Anamnèse
Femme de 79 ans, sans allergie médicamenteuse ni habitudes toxiques connues. Obèse. Pas d'antécédents médicaux intéressants à l'exception d'une hypercholestérolémie traitée par statine. Cholécystectomie.
Pas d'antécédents familiaux pertinents.
Antécédents gynéco-obstétricaux : ménarche à 13 ans et ménopause à 50 ans, G2P2. Elle n'a pas suivi de traitement hormonal substitutif (THS).
La patiente a consulté le service de gynécologie en janvier 2017 en raison de métrorragies légères d'une semaine sans douleur abdominale ni autre symptôme associé.

Examen physique
L'examen physique général n'a rien révélé d'intéressant : bon état général, couleur normale, hydraté et perfusé. Les signes vitaux sont dans l'intervalle et afébrile. Aucun ganglion lymphatique périphérique n'était palpable. Auscultation cardio-pulmonaire sans altération, examen abdominal sans particularité. Les membres inférieurs ne présentent pas d'œdème.
L'examen gynécologique n'a révélé aucune altération pertinente : organes génitaux externes et vagin sans altération, bonne épithélialisation macroscopique du col de l'utérus. Les seins ne présentent pas d'anomalie notable.

Tests complémentaires
Les analyses sanguines n'ayant pas révélé d'altération notable, l'étude s'est poursuivie avec les examens suivants :
IRM abdominale montrant une masse nodulaire, principalement intramiométriale, qui suggère un diagnostic différentiel d'origine myométriale ou endométriale. De petites adénopathies iliaques non spécifiques ont également été observées, sans autre résultat.
Devant l'absence d'altération des examens précédents et l'existence de métrorragies chez une femme ménopausée, l'étude a été complétée par une hystéroscopie (février 2017), qui a mis en évidence une néoformation à la face postérieure du fond utérin évoquant un adénocarcinome (avec des ramifications cotonneuses et hypervascularisées), qui a fait l'objet d'une biopsie.

Diagnostic
Après la biopsie, le résultat est considéré comme évocateur d'un carcinome à cellules claires.

Traitement
Le diagnostic étant celui d'un probable carcinome à cellules claires, une intervention chirurgicale a été proposée et réalisée par hystérectomie, avec double annexectomie, lymphadénectomie pelvienne et para-aortique, omentectomie infracolique et appendicectomie.
Le rapport d'anatomie pathologique de la pièce montre un adénocarcinome endométrial mésonéphrique de 2 x 2 cm occupant la quasi-totalité du myomètre sans signe d'invasion du col de l'utérus.

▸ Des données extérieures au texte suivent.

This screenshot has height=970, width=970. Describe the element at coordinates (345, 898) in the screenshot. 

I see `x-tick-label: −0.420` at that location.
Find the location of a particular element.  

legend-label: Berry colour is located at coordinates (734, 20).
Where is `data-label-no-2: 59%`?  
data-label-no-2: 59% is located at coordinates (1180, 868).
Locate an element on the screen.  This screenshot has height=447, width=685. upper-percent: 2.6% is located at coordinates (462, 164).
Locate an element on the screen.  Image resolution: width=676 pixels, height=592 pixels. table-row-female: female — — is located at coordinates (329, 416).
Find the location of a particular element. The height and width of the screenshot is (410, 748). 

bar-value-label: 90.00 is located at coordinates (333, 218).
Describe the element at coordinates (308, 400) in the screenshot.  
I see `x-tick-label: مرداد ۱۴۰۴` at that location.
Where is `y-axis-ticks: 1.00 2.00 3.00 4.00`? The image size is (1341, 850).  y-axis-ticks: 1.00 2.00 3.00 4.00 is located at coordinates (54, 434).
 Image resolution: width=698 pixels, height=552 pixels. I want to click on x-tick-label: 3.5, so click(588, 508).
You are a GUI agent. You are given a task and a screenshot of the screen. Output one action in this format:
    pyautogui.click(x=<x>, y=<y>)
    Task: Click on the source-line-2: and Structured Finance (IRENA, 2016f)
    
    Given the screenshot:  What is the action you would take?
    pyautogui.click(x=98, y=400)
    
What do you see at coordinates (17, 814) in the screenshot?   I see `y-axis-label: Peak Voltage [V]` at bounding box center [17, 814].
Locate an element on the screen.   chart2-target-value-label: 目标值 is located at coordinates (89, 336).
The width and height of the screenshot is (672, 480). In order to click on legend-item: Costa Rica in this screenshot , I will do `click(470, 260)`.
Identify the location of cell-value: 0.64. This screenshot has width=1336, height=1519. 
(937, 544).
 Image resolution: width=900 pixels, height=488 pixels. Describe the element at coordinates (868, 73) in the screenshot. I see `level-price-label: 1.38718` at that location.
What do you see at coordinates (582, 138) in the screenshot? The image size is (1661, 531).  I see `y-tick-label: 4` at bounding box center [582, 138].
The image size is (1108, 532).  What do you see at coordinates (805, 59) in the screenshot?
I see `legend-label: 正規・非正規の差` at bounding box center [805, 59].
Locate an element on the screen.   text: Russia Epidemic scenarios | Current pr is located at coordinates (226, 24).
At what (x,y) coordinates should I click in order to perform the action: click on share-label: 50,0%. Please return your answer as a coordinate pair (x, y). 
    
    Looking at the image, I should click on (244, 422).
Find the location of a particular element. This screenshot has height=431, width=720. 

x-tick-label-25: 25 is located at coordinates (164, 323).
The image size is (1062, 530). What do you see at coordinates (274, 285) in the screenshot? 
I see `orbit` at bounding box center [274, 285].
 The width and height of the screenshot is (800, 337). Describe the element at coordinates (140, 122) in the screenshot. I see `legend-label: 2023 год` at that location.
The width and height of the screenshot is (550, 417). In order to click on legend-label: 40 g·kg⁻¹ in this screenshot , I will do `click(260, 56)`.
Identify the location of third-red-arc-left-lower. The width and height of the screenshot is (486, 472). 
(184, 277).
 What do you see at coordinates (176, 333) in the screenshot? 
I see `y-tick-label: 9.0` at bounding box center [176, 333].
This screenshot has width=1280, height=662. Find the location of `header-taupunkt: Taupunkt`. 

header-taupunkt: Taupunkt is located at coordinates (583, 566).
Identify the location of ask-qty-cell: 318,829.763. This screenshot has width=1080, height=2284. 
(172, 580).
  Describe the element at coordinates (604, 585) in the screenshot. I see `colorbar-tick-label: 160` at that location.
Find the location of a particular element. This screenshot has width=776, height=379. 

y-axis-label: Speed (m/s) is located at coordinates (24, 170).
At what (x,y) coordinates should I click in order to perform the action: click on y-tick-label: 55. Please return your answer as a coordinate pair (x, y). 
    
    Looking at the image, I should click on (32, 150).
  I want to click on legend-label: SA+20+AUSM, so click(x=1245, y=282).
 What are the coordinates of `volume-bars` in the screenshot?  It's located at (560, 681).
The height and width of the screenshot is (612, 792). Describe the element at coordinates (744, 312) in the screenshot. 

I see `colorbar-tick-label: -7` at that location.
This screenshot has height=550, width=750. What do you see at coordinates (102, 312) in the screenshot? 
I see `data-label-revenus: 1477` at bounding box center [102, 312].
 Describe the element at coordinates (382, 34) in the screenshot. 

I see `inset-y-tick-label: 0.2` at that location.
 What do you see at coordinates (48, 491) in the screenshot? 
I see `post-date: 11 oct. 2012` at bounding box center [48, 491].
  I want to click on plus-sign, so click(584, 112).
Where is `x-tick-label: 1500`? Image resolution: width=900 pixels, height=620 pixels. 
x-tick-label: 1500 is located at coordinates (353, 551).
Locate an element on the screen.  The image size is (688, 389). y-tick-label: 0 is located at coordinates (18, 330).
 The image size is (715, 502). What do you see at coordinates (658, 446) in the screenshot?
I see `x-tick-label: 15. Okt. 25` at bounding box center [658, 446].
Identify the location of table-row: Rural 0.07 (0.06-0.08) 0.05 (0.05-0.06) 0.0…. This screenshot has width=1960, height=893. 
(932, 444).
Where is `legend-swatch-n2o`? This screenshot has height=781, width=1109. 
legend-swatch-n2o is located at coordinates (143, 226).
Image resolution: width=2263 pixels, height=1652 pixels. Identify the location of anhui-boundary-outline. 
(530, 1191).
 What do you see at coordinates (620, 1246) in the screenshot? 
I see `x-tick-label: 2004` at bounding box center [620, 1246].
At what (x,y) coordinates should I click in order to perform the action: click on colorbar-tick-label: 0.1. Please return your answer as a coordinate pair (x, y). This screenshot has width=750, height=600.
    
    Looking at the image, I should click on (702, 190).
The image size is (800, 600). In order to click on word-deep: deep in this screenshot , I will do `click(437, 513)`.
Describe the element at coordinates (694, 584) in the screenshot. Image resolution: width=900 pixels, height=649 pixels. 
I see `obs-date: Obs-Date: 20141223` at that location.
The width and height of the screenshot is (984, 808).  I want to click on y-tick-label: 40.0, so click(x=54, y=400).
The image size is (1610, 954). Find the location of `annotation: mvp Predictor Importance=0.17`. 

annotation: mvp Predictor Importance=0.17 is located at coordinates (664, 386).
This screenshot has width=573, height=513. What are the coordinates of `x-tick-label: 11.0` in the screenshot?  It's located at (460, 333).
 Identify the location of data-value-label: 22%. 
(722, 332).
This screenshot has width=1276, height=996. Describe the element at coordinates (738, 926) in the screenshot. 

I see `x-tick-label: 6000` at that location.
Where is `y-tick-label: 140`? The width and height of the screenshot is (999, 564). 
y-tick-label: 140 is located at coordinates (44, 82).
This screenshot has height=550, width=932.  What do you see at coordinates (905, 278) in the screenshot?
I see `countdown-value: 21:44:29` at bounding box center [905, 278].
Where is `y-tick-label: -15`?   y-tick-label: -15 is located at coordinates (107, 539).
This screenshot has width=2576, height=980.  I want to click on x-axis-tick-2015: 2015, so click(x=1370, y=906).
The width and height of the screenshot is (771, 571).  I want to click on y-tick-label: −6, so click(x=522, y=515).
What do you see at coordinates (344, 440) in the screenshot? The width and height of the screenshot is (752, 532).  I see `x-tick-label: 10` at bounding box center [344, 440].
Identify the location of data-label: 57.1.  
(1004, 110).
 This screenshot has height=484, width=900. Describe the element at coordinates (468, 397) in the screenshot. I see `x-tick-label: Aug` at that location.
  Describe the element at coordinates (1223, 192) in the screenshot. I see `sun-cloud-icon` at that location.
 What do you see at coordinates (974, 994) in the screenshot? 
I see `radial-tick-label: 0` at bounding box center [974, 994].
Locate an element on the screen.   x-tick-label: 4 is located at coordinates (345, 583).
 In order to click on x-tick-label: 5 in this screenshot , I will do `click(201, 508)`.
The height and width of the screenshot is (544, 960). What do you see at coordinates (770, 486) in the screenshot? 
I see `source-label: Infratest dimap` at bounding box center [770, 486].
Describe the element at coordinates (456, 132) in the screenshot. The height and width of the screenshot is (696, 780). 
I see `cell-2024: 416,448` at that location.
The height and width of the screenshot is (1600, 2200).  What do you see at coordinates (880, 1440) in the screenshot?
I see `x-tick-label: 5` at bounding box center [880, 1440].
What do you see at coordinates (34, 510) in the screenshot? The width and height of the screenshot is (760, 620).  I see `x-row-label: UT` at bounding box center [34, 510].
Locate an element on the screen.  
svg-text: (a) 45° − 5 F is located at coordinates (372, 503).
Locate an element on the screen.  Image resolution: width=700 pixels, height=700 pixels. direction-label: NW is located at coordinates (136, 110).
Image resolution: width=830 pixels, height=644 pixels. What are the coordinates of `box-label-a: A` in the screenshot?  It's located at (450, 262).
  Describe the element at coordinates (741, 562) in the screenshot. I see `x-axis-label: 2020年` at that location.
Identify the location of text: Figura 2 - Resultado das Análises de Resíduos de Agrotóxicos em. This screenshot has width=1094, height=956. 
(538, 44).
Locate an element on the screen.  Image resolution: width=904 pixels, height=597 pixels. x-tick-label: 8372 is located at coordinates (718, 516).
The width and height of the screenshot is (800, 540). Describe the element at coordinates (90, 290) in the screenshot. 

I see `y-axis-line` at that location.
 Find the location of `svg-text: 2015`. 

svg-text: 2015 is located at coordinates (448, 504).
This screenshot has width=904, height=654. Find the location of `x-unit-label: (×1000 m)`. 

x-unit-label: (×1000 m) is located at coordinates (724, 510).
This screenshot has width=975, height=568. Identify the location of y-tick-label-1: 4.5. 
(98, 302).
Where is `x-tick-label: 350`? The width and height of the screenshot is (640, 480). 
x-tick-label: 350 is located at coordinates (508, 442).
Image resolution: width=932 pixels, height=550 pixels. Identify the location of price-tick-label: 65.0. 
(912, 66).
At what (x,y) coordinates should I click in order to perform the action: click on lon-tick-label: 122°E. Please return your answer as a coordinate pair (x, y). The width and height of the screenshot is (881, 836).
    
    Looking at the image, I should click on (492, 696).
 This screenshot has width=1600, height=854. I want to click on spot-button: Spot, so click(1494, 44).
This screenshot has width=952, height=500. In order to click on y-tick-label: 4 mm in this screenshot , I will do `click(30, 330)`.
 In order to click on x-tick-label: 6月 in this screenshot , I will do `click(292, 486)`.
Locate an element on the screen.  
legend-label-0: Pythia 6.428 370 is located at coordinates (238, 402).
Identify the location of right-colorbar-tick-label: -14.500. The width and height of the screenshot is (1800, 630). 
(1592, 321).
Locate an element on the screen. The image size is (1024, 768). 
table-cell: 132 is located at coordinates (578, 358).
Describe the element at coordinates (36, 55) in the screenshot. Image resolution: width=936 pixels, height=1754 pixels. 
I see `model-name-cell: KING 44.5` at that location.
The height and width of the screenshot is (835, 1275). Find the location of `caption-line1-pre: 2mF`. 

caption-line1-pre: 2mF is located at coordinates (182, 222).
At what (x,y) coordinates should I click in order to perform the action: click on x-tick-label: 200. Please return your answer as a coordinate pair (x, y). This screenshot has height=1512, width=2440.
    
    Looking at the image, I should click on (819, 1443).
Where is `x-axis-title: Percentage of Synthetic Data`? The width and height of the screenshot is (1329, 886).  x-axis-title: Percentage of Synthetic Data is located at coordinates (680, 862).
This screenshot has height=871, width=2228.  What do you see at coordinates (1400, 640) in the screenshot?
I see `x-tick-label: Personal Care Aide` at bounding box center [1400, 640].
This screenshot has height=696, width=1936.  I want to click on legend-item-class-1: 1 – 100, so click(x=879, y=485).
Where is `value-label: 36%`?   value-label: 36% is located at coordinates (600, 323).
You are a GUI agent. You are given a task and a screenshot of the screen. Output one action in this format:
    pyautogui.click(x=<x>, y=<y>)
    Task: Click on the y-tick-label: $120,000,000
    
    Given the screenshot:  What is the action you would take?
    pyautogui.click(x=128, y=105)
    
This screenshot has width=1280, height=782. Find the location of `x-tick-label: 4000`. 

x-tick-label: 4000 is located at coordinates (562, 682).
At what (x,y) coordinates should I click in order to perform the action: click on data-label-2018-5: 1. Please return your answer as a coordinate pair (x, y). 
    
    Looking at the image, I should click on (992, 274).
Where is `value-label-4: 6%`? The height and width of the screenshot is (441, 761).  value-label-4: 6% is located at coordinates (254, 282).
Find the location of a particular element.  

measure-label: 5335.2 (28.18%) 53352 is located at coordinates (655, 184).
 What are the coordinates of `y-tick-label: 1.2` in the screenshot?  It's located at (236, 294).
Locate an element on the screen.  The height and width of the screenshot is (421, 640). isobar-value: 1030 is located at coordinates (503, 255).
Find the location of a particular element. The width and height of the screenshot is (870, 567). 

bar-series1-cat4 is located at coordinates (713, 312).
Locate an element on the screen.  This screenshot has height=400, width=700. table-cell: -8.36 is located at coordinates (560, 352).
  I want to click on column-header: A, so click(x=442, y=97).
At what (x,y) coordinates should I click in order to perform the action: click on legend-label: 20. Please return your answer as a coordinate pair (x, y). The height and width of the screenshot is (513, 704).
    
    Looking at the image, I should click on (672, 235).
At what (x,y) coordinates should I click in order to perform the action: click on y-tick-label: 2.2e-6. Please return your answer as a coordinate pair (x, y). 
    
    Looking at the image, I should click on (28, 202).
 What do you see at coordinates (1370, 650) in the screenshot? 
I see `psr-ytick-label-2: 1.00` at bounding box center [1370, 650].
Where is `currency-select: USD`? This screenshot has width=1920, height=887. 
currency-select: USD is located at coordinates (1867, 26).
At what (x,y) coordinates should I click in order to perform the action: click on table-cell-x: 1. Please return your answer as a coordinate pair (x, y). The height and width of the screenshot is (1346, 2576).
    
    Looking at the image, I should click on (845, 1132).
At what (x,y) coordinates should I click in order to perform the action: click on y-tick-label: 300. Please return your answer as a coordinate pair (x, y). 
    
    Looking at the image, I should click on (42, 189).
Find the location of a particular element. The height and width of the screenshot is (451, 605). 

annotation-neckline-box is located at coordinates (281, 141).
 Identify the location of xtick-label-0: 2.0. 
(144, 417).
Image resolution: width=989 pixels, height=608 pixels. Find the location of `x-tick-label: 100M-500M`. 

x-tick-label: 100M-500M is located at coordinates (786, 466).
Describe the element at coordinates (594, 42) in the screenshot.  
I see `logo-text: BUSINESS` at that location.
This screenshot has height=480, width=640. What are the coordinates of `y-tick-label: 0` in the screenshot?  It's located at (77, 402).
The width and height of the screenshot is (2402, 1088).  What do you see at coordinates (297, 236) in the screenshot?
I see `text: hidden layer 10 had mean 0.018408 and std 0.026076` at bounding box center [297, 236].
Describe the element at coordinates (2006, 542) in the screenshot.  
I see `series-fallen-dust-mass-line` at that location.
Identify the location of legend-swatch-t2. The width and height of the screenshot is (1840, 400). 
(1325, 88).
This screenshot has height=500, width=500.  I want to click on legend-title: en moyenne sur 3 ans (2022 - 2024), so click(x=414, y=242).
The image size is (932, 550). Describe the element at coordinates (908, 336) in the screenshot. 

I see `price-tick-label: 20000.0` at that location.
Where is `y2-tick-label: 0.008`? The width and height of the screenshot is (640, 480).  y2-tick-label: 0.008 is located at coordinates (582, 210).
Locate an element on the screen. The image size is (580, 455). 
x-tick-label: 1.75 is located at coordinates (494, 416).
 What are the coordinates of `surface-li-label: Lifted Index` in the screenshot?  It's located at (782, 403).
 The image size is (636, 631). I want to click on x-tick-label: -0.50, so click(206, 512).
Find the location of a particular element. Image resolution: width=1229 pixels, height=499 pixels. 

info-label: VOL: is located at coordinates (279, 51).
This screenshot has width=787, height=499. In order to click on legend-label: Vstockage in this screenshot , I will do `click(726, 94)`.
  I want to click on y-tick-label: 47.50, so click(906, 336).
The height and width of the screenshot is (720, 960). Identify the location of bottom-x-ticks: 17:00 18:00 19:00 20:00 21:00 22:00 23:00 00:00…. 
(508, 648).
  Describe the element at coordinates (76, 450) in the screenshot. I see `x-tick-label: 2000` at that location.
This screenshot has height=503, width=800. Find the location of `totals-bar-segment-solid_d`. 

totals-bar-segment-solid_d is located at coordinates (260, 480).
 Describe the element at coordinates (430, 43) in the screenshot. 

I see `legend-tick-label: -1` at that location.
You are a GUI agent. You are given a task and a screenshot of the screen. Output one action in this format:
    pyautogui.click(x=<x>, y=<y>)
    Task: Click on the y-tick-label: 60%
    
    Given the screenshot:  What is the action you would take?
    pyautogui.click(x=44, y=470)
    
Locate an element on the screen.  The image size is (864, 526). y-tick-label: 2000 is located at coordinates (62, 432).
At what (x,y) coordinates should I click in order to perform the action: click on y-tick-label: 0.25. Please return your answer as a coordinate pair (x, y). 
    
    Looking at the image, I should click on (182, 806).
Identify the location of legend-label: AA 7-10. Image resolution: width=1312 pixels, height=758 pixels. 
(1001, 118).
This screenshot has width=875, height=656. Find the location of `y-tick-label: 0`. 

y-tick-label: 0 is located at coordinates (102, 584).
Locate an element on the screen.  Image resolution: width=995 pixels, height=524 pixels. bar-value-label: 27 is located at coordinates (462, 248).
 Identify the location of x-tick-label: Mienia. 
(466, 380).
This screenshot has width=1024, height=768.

Stade pT1bN0.
Les techniques d'immunohistochimie ont montré une positivité pour ck7, vimentine et CD 10.
Elle a été évaluée par le comité multidisciplinaire le 17/3/17 et orientée vers la radiothérapie (RT) pour un traitement complémentaire.
Elle a reçu une RT pelvienne avec une technique IMRT atteignant une dose totale de 45Gy/25 fractions et une curiethérapie endovaginale de 400 cGy/3 fractions qui s'est terminée le 30/05/2017 avec une bonne tolérance à l'exception des vomissements et de l'asthénie de grade 1.
Elle a également été évaluée dans le service ambulatoire d'oncologie médicale, où compte tenu du stade tumoral et de l'âge de la patiente, elle n'a pas été considérée comme bénéficiant d'un traitement de chimiothérapie adjuvante.

Évolution
La patiente continue d'être suivie dans le service ambulatoire d'oncologie médicale sans qu'aucune récidive n'ait été signalée à ce jour.